Courses alimentaires, carburant, loyers ou assurances : la facture du quotidien diffère sensiblement d’un département à l’autre. Deux enquêtes publiées, l’une du Parisien, l’autre de RTL, confirment ces écarts avec précision. Elles dessinent une carte contrastée du territoire français, où le lieu de résidence conditionne largement le niveau de dépenses.
La Mayenne en tête des départements les moins chers
D’après une étude de l’institut A3 Distrib relayée par RTL (11 avril 2025), la Mayenne se distingue comme le département où le panier de produits courants est le moins cher, avec une moyenne de 96,60 euros. Ce chiffre est à comparer aux 119 euros observés à Paris pour un panier équivalent, soit un écart de plus de 22 %. Le classement des départements les moins chers inclut également les Côtes-d’Armor, la Vendée, les Deux-Sèvres et le Finistère. Tous partagent un point commun : une forte implantation des enseignes E.Leclerc, Intermarché et Super U, réputées pour leurs prix bas.
Le comparatif publié par Le Parisien (14 avril 2025) aboutit à des constats similaires, en s’appuyant sur un panier type de vingt produits de grande consommation. Les données transmises par l’UFC-Que Choisir indiquent ainsi un panier à 77,54 euros dans le Finistère, 77,84 euros dans les Côtes-d’Armor, contre 81,42 euros en Corse et 82,09 euros à Paris. Dans les départements où les parts de marché des enseignes discount dépassent 40 %, les prix s’orientent systématiquement à la baisse. À l’inverse, la présence dominante de Carrefour ou Monoprix s’accompagne de niveaux de prix plus élevés.

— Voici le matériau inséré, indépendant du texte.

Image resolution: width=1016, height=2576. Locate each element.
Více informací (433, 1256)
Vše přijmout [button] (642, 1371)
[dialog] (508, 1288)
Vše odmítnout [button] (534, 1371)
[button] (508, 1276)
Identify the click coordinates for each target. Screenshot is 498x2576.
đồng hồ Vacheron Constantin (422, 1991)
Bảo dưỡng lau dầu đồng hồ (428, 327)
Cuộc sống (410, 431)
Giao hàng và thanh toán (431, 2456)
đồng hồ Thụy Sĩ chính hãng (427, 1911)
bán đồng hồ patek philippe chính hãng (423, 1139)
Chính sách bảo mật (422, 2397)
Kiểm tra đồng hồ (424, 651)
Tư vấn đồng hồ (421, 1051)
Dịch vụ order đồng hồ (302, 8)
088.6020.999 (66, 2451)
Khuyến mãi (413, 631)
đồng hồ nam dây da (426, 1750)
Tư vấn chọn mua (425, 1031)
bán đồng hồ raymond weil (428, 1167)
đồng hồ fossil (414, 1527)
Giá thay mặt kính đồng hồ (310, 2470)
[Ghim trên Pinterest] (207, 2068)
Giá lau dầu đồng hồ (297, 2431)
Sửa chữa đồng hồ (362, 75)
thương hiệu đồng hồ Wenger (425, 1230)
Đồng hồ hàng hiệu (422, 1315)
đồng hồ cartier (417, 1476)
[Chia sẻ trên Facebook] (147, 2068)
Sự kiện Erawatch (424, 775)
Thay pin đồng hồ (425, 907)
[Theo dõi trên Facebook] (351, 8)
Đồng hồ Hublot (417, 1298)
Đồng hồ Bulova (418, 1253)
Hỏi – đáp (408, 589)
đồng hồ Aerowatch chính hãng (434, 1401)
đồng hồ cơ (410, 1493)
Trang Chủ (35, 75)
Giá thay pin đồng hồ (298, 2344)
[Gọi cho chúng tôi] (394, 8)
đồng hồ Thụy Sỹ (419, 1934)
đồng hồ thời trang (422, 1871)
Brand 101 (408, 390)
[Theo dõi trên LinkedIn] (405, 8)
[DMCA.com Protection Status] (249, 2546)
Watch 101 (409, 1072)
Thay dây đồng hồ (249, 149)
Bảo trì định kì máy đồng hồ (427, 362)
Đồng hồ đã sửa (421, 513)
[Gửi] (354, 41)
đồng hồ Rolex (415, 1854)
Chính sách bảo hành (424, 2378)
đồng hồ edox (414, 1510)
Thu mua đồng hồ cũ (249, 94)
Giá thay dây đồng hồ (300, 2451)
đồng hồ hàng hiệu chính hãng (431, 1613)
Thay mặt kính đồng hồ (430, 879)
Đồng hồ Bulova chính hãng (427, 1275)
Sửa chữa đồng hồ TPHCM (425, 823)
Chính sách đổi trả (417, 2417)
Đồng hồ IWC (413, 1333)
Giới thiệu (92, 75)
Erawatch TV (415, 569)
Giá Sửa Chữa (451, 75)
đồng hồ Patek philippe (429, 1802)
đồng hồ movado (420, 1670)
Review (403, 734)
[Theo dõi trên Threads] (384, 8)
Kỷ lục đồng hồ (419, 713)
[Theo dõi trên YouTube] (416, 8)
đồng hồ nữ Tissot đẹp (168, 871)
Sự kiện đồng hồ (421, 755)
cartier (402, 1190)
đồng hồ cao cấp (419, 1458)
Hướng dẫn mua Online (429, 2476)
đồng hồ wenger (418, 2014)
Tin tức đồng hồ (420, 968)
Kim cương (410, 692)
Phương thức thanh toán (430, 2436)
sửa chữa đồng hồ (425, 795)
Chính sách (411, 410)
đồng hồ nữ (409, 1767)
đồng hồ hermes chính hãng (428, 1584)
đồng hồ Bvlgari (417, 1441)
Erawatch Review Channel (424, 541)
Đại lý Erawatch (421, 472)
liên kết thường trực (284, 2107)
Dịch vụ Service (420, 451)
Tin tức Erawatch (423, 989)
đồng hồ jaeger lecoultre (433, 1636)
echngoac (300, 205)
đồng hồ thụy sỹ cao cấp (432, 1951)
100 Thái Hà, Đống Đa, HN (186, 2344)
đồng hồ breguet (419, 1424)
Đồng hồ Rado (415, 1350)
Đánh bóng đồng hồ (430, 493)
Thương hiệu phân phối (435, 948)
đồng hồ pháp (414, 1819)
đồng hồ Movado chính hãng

Carburant, assurances, immobilier : des écarts structurants
Les variations géographiques ne se limitent pas à l’alimentation. Dans son enquête, Le Parisien observe également des différences notables dans les prix à la pompe. Le litre de gazole s’échange à 1,59 euro en Charente contre 1,72 euro dans les Hauts-de-Seine, tandis que le SP95-E10 varie de 1,67 euro dans le Finistère à 1,78 euro en Seine-Saint-Denis. Ces écarts sont liés aux politiques tarifaires des stations de grande distribution, aux coûts logistiques de transport et aux loyers de enseignes. Néanmoins, l’économiste Flavien Neuvy, cité dans l’article, souligne que les automobilistes des zones rurales, où les prix sont les plus bas, parcourent souvent davantage de kilomètres, ce qui relativise l’impact budgétaire de ces écarts.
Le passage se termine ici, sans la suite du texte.